Lo que propone Chopin me gusta. Dentro de su piano hay un botiquín de urgencia para las tardes de domingo. Mireia y Alba lo abren y sacan lo necesario. Dan vueltas. Las notas van escalando el aire, se superponen y se alían con nuestros sentimientos, tan carentes de un bálsamo aplicable sobre sus grietas y cavernas. Después llega Schubert. Guitarra clásica y violín. La tristeza es más calculada pero no impide que las cuerdas nos eleven por encima de nuestras posibilidades. Las niñas se cansan de bailar.

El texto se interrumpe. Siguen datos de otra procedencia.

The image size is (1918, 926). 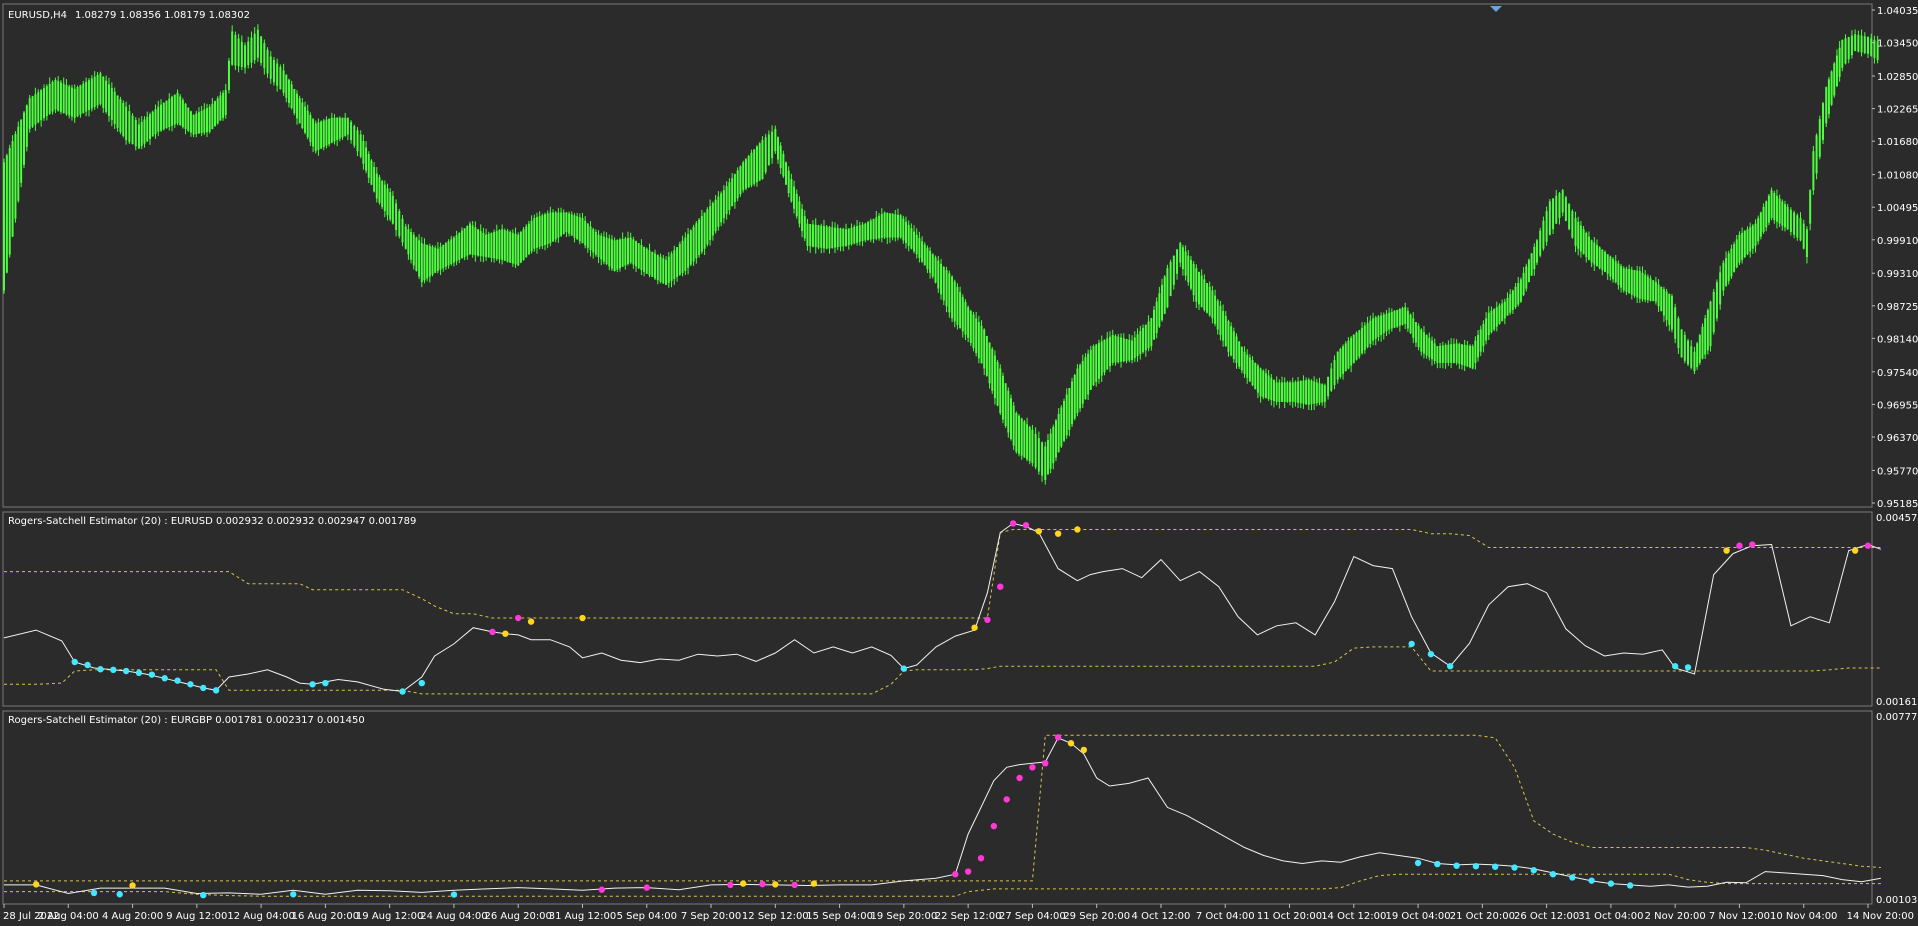 What do you see at coordinates (1898, 374) in the screenshot?
I see `price-axis-label: 0.97540` at bounding box center [1898, 374].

El espectáculo va muriendo y nace otro de animación manga: tecnología y tradición, envidio la mezcla. Los compositores románticos se acaban sentando con nosotros en el sofá. Uno con las piernas cruzadas, el otro encaramado en el filo del asiento y con el codo apoyado en un muslo. También les gustan las explosiones de los robots que se transforman y echan fuego. Schubert mueve los dedos en las escenas más violentas. Sé que traduce lo que ve o que le gustaría hacerlo porque eso le haría sentir vivo más allá del sonido que deja tras de sí. Casi doscientos años le separan de esta realidad, pero no acusa el salto: su elegancia hace de puente y también las miradas que le dedico y que le invitan torpemente a que se integre en lo que pasa en el salón hoy. Chopin se ha quedado dormido cuando un transformer plateado pisoteaba un edificio. Fuera anochece. Me gustaría despertarle suavemente y que pudiese asistir a la muerte de este día de noviembre, pero no es el caso ni mi autoridad va más allá de esta crónica desinteresada. La luz cae y el episodio termina. Tienen hambre. La merienda se convertirá en cena. Pan de molde con semillas de amapola, salchichas, queso. Los músicos se unen. Al principio se muestran reacios a los sándwiches de aceitunas con mayonesa y jamón york, pero se los sirvo en unos platos de plástico de un color que nunca habían visto. La sorpresa y los descubrimientos, ese semitono imposible entre mi y fa, el país que solo existe en la pulsión de sus dedos y en los vértices difusos del tiempo. Más tarde solo nos queda despedirnos en el recibidor improvisado de la rejilla de un altavoz del salón. Alba y Mireia agitan sus manos mientras sus dos siluetas se van perdiendo por un pasillo tan luminoso e incompartible como nuestras miradas.